It struck me first as I was thinking about what to say here that I am perhaps not the best person to do this. So many of you were there for much more of my grandma’s life. Some of my fellow grandchildren lived with her and grandpa over the years – and all of you lived closer than I – so you each saw more of her than I did. Her kids have a whole generation on us and knew their mom better than we ever could. Grandpa, with whom she shared her life so well, was there for all of the challenges and all of the fun. And her siblings, cousins and dear friends knew her as we could not; they heard her hopes and dreams, moments of disappointment and times of happiness in ways that sometimes kids and grandkids do not get to share.

I thought of all of you and wondered how I could fill the gaps beyond my own experience of my grandma, whether I should try to learn more about her from you or just tell you what I know. When she asked me to do this – first, a few weeks ago when it seemed far too soon to be having that conversation – then last week, when it no longer seemed too soon and I stood outside their house sobbing, knowing that we were actually saying goodbye – she must have known I didn’t know everything that could be said.
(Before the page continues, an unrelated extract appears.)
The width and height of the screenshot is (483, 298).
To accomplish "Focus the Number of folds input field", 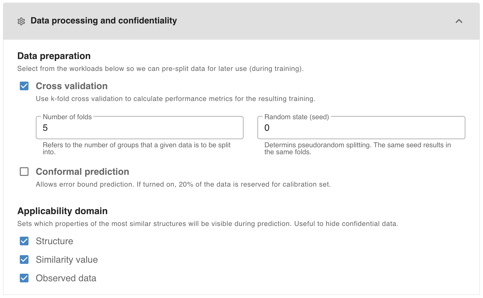I will (x=139, y=128).
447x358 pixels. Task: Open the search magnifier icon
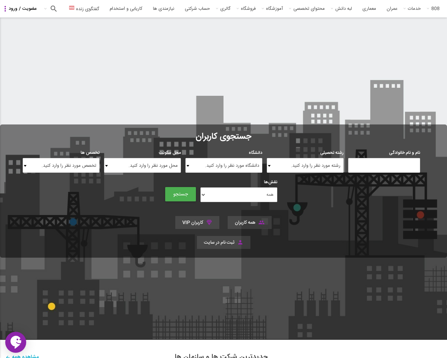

God knows she planned every other detail of today well in advance and down to the last bit of design of the program.

But what I really wonder is if she knew that she picked to remember her for you today the grandchild with the worst memory. I’m serious – if I tried to tell you stories about my grandma, you would see people around you whispering to each other about what really happened. My memories are usually reduced to mental pictures, remembered sounds and smells. Grandma’s memory in her last days was better than mine, and she reminded me of all sorts of things past. People, places, events – everything is reduced in my head to whether it was positive or negative, good or bad.

So I will tell you what I remember, and it’s very short: my grandma, your mother, your sister, your cousin, your aunt, your friend and your wife, was good. She was consistently, patiently good, and she was good to all of us. I know this best through her love and care for her family, of course. Having raised a large family of their own, no one would have blinked or second-guessed Dean and Deb for taking what money and time they had and spending it on themselves once the kids were gone. They could have been wonderful parents and grandparents that loved their family but saw them mostly on holidays and birthdays, enjoying some much needed peace and quiet in between. Of course, this expansive family averages a major birthday party every couple of weeks, so they may have to skip a few.
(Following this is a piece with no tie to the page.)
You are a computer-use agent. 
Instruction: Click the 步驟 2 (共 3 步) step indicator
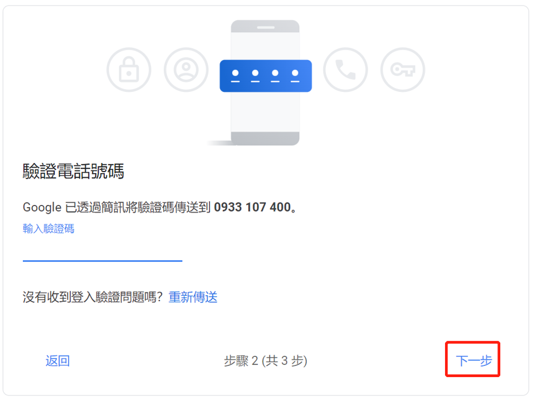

No, I don’t think there’s ever been peace and quiet at their house for longer than a few days. When their youngest child left for college, their first grandchild was already eight years old with many more on the way. The gap between grandchildren and great grandchildren was even smaller. There was no retirement from family, and they kept giving themselves to us. Of course they enjoyed their time away: trips to Florida for spring training, visits to grandkids spread around the country, and most memorably flying for four years to Lezlie’s spring softball tournaments on a single pair of airline tickets because they managed to get bumped every single year – all of this somehow enjoyed despite grandma’s deep hatred of flying. And it was great as I got older to stick around after the crowds of noisy family left their house, seeing them sit down, pour each other drinks, relax and enjoy their job well done. They really did enjoy their life together.

But, with most of their time and energy, Grandma and Grandpa raised all of us to a greater or lesser degree, because each of us – kids, grandkids (maybe it’s too early for the great-grandkids) – each had our ups and downs and needed help along the way. That help was never far away, even if it was just knowing that grandma and grandpa cared. It was easy to take for granted that they would be there every time we dropped by unannounced – or that they would always be at every play or concert or recital or softball, hockey, volleyball, soccer or basketball game (and I probably missed a few sports there). They sat through several generations of those events that most parents dread the first time around! Family was an unquestionable duty for my grandma, and she took it so very seriously, but it was family that gave her so much joy.

And through all of these decades of so little selfishness, so little taking and so much giving, grandma took care of grandpa, and he took care of her. Their love and patience for each other to the very end was wonderful to watch – it’s unbelievable to me how they didn’t give up on each other for 55 years.

Is this where we raise our bloodies in a toast? Because I’m not sure how to end it.

We will miss you, grandma, every day thinking of something to show or tell you the next time we see you. But know that you live on in grandpa and in your kids, grandkids and great-grandkids, all of whom you showed how to be truly, selflessly good.

One thought on “Grandma

  1. It was beautiful. If I knew in advance what you had had written and planned to say, I never would have guessed that you could have made it through that…but you did. You pulled your shit together and summarized in a simple, wonderful way the multitude of reasons that every person who knew Grams loved her. Well done, brother.